O bitcoin voltou a operar abaixo da marca de US$ 60 mil na manhã desta terça-feira (30), ampliando as perdas recentes em um ambiente marcado pela cautela dos investidores diante da divulgação de novos indicadores do mercado de trabalho dos Estados Unidos. A principal criptomoeda do mundo era negociada próxima de US$ 59,2 mil nas primeiras horas do dia, acumulando queda de cerca de 1,4% em 24 horas, enquanto o restante do mercado de ativos digitais apresentava desempenho misto. A expectativa em torno dos dados econômicos americanos, somada à perspectiva de menor liquidez global por causa do feriado de Independência dos Estados Unidos, aumenta a volatilidade e reduz o apetite por ativos considerados de maior risco.
O movimento ocorre em uma semana considerada decisiva para os mercados globais.
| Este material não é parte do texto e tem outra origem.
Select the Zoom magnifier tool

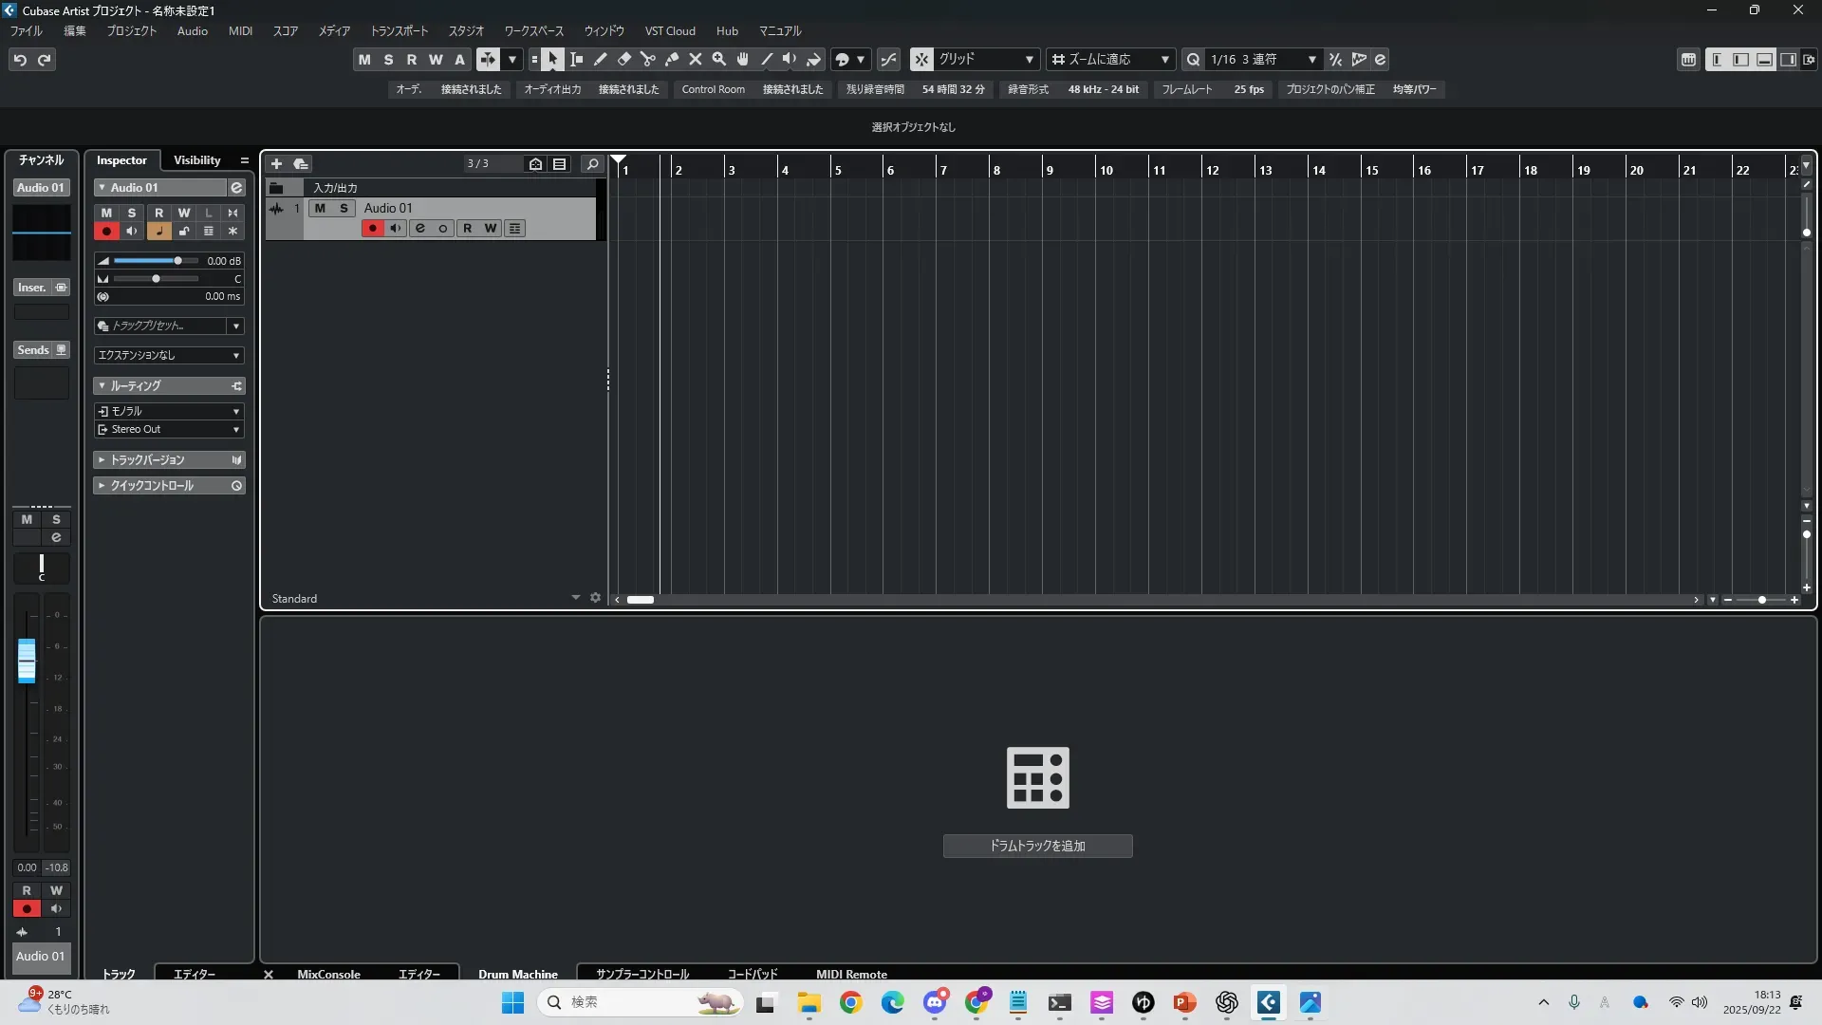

Os investidores acompanham atentamente a divulgação do relatório Jolts, que mede a abertura de vagas de trabalho nos Estados Unidos, além do payroll, principal indicador de emprego da maior economia do mundo, previsto para quinta-feira (3). Os números podem alterar as expectativas sobre os próximos movimentos do Federal Reserve (Fed), o banco central americano, especialmente em relação ao calendário de redução dos juros.
A perda do patamar de US$ 60 mil representa um novo teste para o mercado de criptomoedas, que enfrenta um cenário de ausência de catalisadores positivos capazes de sustentar uma recuperação consistente dos preços. Mesmo após sucessivos episódios de recuperação ao longo dos últimos meses, o bitcoin segue pressionado pelo ambiente de juros elevados, pela redução da liquidez internacional e pela postura mais conservadora adotada por investidores institucionais.
Além da queda do bitcoin, outras criptomoedas relevantes também registravam desempenho fraco nesta terça-feira. Ethereum apresentava leve estabilidade, enquanto BNB, XRP, TRON e Dogecoin operavam em baixa. Solana figurava entre as poucas exceções, sustentando pequena valorização nas primeiras negociações do dia. O desempenho evidencia que o sentimento predominante continua sendo de cautela, sem uma direção única para o mercado de ativos digitais.
Mercado concentra atenções na economia americana
Os indicadores econômicos dos Estados Unidos voltaram ao centro das decisões dos investidores. O relatório Jolts, previsto para esta terça-feira, oferece uma leitura importante sobre a dinâmica do mercado de trabalho americano e costuma servir como antecedente para o payroll, considerado um dos dados mais relevantes para a condução da política monetária pelo Federal Reserve.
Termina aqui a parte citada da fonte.